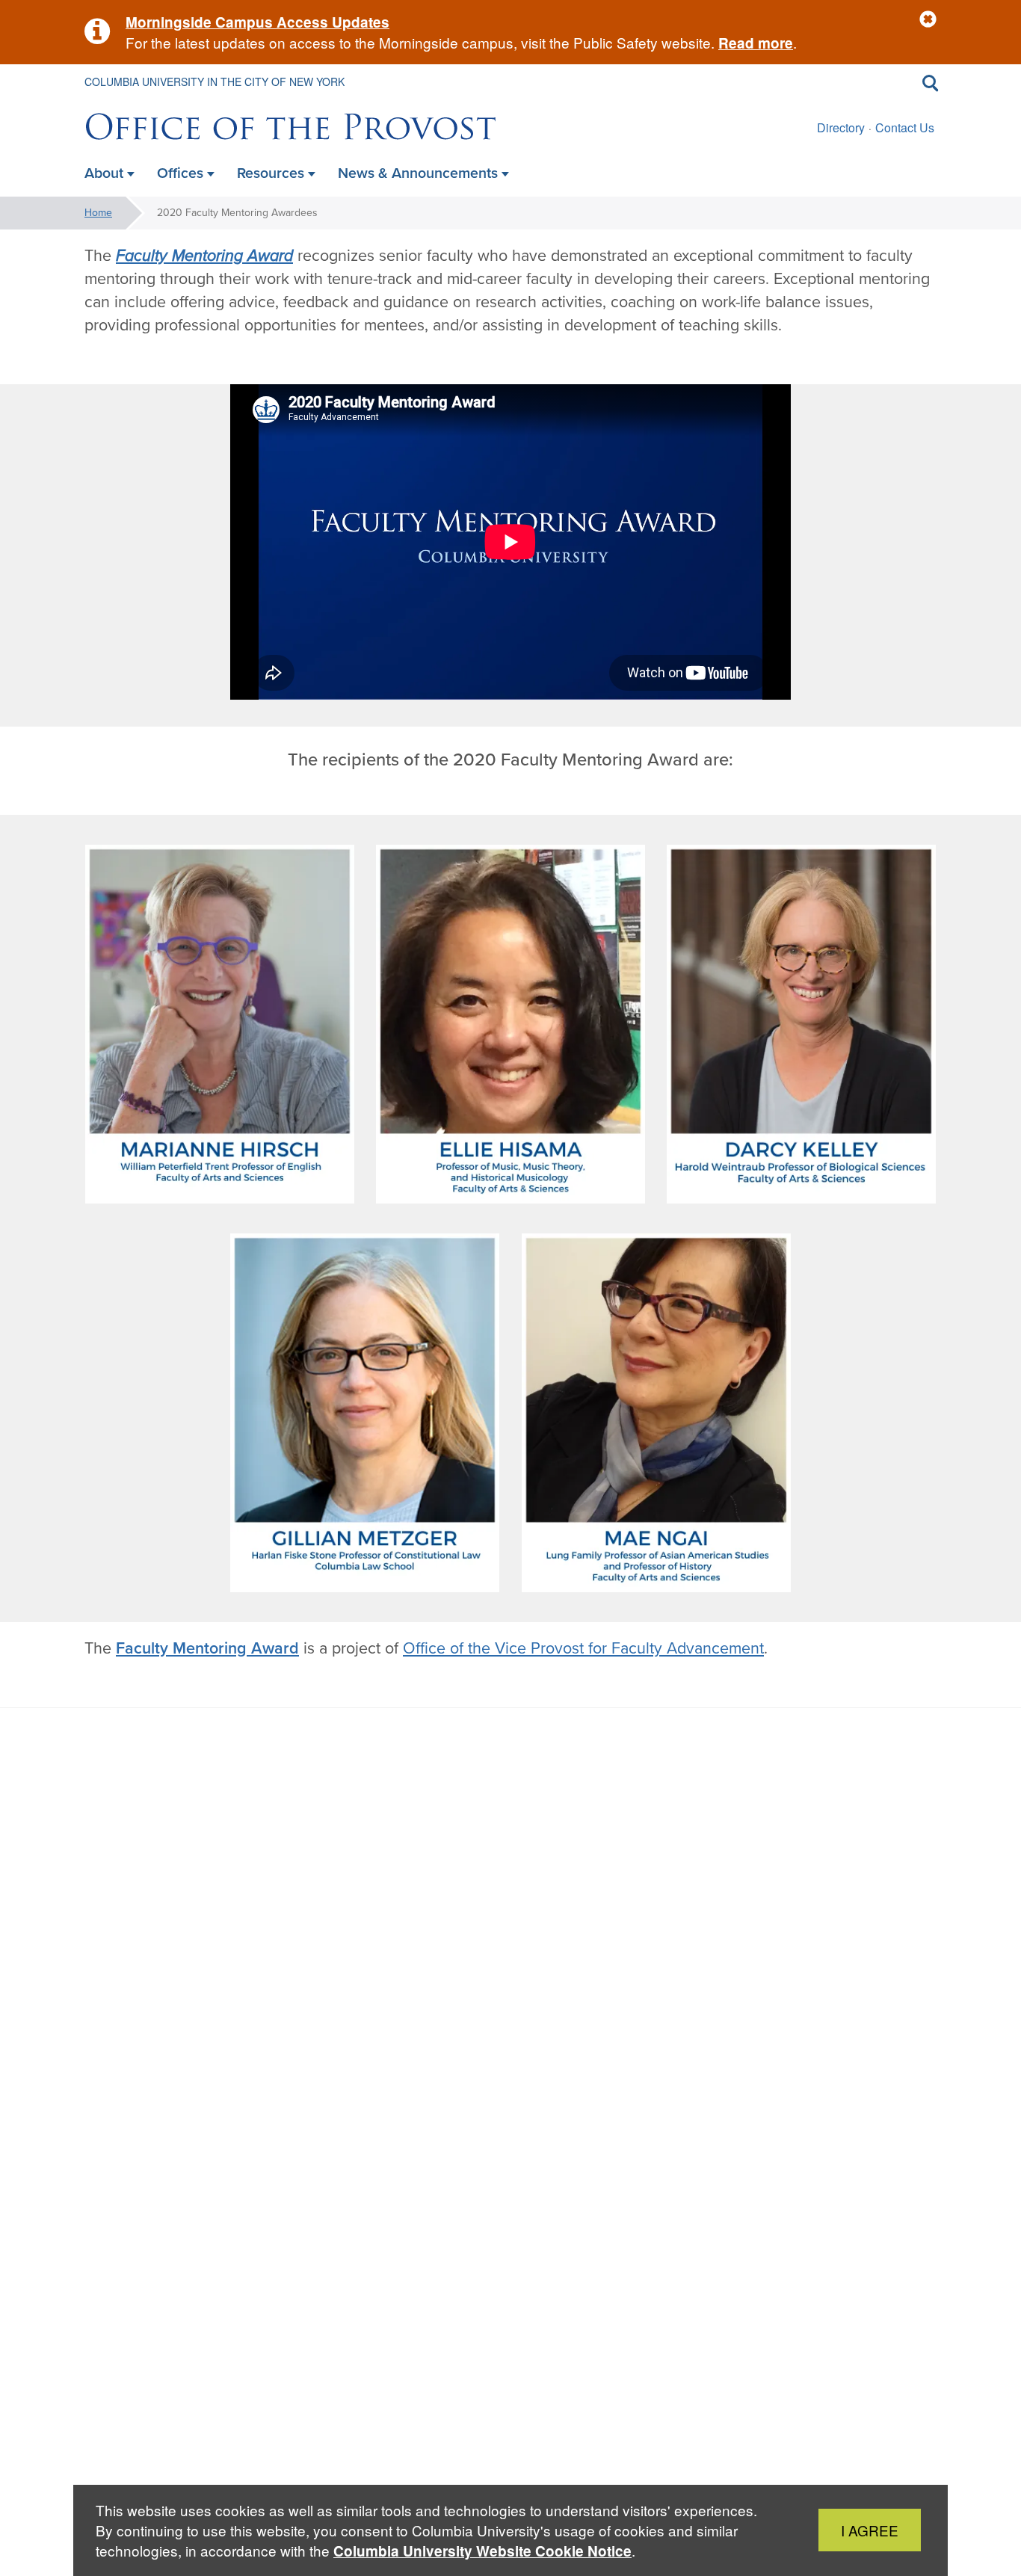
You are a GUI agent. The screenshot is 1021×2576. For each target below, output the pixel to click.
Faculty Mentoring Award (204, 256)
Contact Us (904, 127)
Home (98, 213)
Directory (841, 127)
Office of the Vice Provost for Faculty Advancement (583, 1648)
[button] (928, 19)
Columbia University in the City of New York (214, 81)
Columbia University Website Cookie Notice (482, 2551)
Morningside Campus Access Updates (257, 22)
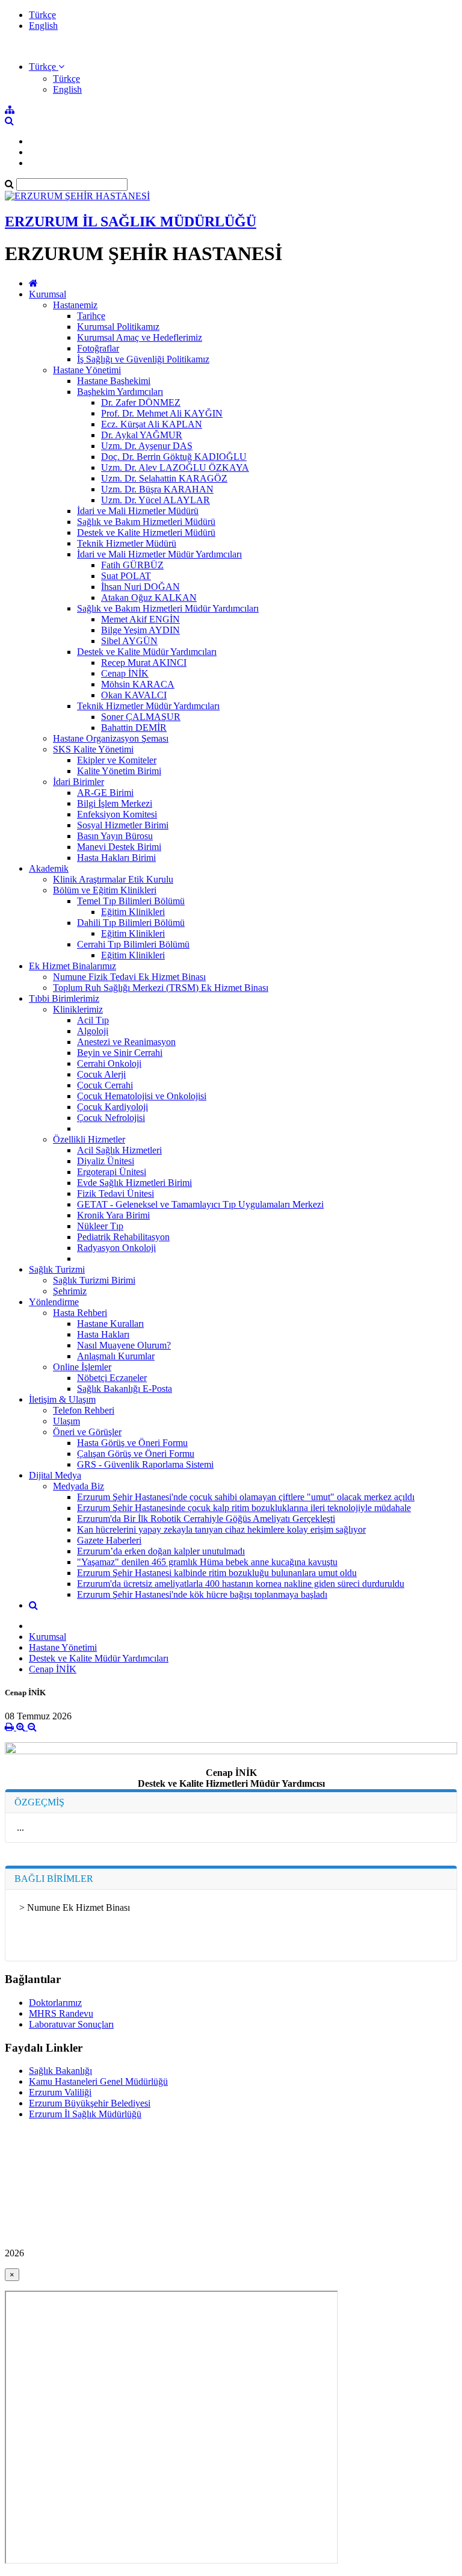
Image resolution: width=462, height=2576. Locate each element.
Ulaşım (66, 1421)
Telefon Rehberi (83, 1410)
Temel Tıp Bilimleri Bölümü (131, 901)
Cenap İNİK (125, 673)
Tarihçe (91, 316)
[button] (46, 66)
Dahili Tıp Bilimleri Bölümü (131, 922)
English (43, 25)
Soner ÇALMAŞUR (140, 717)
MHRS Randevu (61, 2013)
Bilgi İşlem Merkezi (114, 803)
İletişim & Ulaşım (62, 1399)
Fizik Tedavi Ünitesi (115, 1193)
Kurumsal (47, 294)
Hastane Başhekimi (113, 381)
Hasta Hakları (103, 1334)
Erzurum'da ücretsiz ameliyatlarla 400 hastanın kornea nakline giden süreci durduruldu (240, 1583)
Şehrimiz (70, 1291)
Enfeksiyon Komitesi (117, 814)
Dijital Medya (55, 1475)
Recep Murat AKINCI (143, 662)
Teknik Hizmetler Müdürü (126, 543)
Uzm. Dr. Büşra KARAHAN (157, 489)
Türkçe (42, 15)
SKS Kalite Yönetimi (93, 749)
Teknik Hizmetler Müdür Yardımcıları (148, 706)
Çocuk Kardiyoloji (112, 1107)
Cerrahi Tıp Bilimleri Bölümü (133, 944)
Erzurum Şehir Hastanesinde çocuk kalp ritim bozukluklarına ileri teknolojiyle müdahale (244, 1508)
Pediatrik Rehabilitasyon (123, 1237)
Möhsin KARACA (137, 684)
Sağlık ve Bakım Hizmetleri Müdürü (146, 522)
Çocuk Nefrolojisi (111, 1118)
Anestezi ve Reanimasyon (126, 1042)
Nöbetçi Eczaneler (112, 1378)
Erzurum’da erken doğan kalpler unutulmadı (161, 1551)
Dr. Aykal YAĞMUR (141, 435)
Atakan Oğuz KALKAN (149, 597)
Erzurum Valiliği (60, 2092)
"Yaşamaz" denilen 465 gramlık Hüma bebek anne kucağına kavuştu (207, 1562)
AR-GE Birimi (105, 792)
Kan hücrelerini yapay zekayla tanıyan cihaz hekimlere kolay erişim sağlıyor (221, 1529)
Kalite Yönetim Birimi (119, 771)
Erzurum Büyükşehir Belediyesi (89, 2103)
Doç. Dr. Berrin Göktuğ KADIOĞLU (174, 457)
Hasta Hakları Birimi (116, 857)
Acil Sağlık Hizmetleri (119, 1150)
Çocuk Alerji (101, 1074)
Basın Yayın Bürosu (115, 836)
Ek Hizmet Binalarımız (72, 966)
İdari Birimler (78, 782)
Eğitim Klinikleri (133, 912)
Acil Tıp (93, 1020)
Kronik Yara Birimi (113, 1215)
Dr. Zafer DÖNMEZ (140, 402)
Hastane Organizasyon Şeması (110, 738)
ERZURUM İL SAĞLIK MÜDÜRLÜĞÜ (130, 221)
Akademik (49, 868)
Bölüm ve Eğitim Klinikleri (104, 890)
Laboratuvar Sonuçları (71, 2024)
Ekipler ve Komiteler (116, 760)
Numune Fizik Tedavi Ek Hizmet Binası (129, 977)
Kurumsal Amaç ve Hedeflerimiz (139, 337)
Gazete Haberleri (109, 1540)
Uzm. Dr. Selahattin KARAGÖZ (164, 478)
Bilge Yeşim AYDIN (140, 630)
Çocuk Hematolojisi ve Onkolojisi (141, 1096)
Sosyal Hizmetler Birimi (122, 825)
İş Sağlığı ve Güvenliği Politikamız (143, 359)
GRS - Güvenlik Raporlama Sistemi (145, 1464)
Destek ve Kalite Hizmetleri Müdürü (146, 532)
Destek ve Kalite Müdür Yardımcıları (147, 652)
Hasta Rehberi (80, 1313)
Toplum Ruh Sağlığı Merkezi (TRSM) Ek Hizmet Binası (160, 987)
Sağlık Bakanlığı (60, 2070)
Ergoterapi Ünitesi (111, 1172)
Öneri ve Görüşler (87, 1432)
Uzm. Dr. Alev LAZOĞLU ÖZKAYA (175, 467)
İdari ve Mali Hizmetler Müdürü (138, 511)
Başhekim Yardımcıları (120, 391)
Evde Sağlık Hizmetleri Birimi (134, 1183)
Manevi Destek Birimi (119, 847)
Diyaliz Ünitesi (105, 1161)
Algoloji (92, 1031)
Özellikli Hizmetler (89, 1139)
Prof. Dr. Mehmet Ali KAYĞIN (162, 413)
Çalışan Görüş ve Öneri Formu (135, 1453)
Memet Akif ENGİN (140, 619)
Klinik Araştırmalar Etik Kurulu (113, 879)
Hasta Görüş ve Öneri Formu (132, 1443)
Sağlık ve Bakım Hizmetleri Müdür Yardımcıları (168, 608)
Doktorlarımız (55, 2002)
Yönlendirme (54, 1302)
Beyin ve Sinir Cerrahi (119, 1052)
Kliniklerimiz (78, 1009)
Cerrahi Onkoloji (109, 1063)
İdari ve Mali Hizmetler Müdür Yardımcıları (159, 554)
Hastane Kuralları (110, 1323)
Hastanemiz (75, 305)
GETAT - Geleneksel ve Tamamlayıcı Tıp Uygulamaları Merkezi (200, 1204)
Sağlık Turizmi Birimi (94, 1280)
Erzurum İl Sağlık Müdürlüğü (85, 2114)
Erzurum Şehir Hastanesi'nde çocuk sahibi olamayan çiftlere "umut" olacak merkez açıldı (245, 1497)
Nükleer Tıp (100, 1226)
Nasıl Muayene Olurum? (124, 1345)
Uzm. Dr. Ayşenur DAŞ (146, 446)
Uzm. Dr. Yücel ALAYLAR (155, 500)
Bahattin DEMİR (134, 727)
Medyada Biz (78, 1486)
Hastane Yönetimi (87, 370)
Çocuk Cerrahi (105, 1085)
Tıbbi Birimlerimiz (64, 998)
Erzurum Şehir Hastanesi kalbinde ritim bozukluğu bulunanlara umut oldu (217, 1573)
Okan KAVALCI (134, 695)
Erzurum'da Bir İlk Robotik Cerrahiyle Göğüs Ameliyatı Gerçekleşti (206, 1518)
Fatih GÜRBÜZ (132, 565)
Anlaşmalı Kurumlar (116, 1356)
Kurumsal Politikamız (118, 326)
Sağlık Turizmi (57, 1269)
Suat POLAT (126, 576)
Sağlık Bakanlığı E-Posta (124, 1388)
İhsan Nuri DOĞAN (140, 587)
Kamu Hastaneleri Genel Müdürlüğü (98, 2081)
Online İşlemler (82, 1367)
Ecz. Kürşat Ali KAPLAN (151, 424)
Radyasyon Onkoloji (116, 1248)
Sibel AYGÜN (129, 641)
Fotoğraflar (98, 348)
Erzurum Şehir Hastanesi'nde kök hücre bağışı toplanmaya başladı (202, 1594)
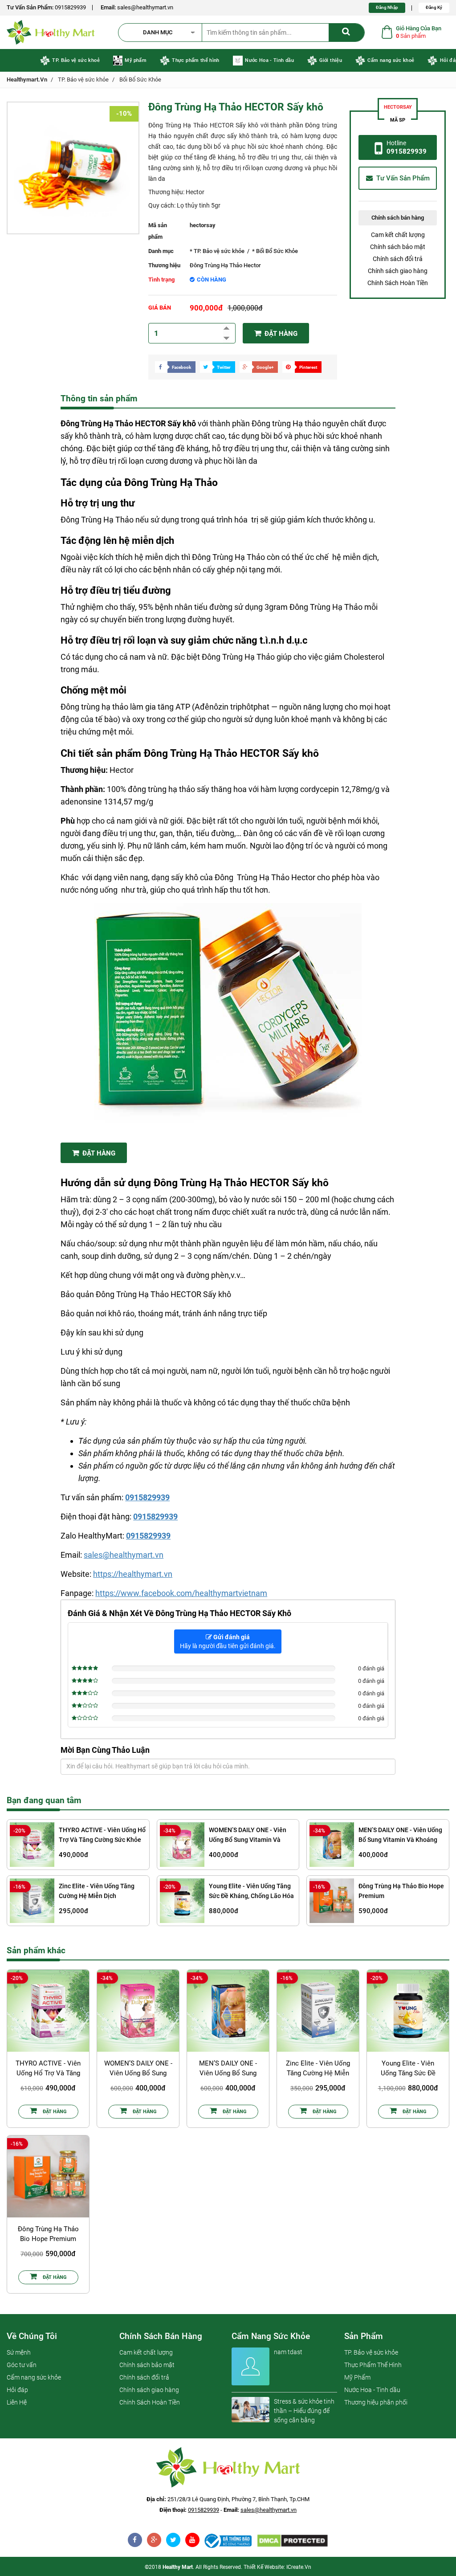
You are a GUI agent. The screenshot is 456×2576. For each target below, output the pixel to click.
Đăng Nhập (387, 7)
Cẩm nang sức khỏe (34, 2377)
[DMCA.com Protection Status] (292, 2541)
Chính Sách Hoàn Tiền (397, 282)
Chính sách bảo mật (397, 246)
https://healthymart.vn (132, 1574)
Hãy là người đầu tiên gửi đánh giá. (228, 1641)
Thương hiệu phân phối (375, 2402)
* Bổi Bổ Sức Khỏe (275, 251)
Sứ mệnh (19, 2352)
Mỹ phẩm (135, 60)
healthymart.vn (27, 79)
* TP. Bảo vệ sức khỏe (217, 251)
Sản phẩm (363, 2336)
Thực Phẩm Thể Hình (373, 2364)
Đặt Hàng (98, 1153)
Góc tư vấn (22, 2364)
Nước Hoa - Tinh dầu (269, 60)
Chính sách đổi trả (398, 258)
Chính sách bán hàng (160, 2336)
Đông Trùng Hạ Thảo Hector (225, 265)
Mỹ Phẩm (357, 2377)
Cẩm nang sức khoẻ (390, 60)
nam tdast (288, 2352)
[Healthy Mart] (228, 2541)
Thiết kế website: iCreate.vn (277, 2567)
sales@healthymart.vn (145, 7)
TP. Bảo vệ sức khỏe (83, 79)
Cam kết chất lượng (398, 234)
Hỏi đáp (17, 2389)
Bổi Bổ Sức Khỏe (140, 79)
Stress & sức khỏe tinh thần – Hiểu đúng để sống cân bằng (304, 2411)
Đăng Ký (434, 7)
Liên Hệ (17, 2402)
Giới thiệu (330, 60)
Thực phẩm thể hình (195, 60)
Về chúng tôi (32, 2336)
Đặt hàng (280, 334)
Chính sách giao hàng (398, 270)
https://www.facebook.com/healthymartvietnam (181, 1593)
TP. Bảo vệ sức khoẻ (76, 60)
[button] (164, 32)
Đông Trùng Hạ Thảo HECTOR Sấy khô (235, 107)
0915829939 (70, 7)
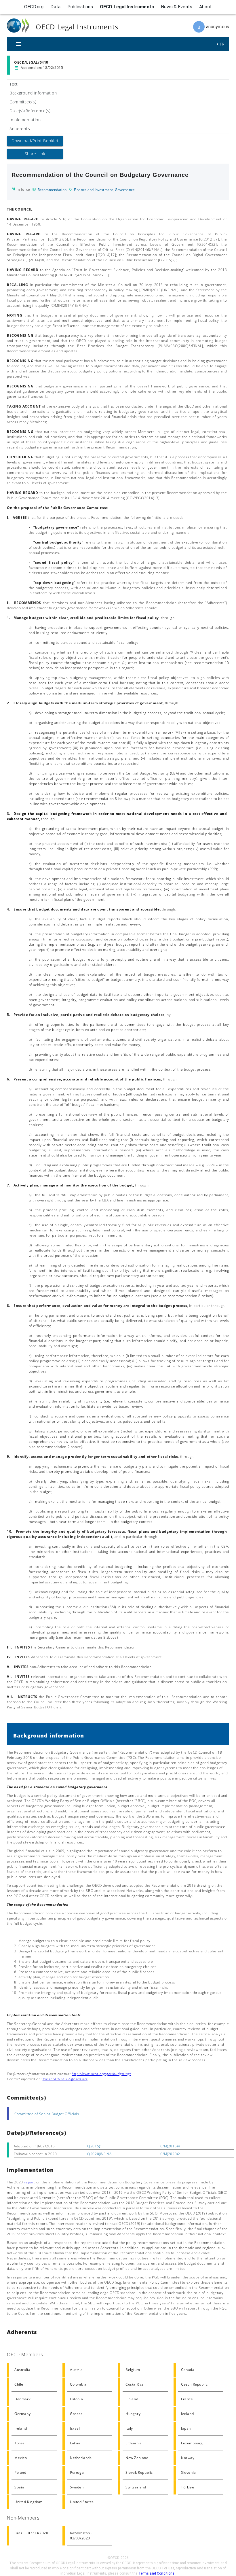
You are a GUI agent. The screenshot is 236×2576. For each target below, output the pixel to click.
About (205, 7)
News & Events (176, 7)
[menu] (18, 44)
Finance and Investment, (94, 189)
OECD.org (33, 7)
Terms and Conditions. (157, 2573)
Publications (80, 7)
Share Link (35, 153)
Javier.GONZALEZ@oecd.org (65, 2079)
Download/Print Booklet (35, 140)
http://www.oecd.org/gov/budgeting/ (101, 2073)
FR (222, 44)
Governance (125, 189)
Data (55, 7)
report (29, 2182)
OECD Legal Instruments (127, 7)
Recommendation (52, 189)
* * * *
▶ **WHAT TO WORK ON**
Pictures should not appear in the copy. Write out exactly the lines above from the first one through the line that contains "Bilgi İşlem Merkezi (114, 803)".

▶ **WRITTEN SOLUTION**
You are a GUI agent. The screenshot is 1021×2576. For each target below, output the pixel to click.
Faculty Mentoring Award (204, 256)
Contact Us (904, 127)
Home (98, 213)
Directory (841, 127)
Office of the Vice Provost for Faculty Advancement (583, 1648)
[button] (928, 19)
Columbia University in the City of New York (214, 81)
Columbia University Website Cookie Notice (482, 2551)
Morningside Campus Access Updates (257, 22)
Image resolution: width=462, height=2576. Locate each element.
Ulaşım (66, 1421)
Telefon Rehberi (83, 1410)
Temel Tıp Bilimleri Bölümü (131, 901)
Cenap İNİK (125, 673)
Tarihçe (91, 316)
[button] (46, 66)
Dahili Tıp Bilimleri Bölümü (131, 922)
English (43, 25)
Soner ÇALMAŞUR (140, 717)
MHRS Randevu (61, 2013)
Bilgi İşlem Merkezi (114, 803)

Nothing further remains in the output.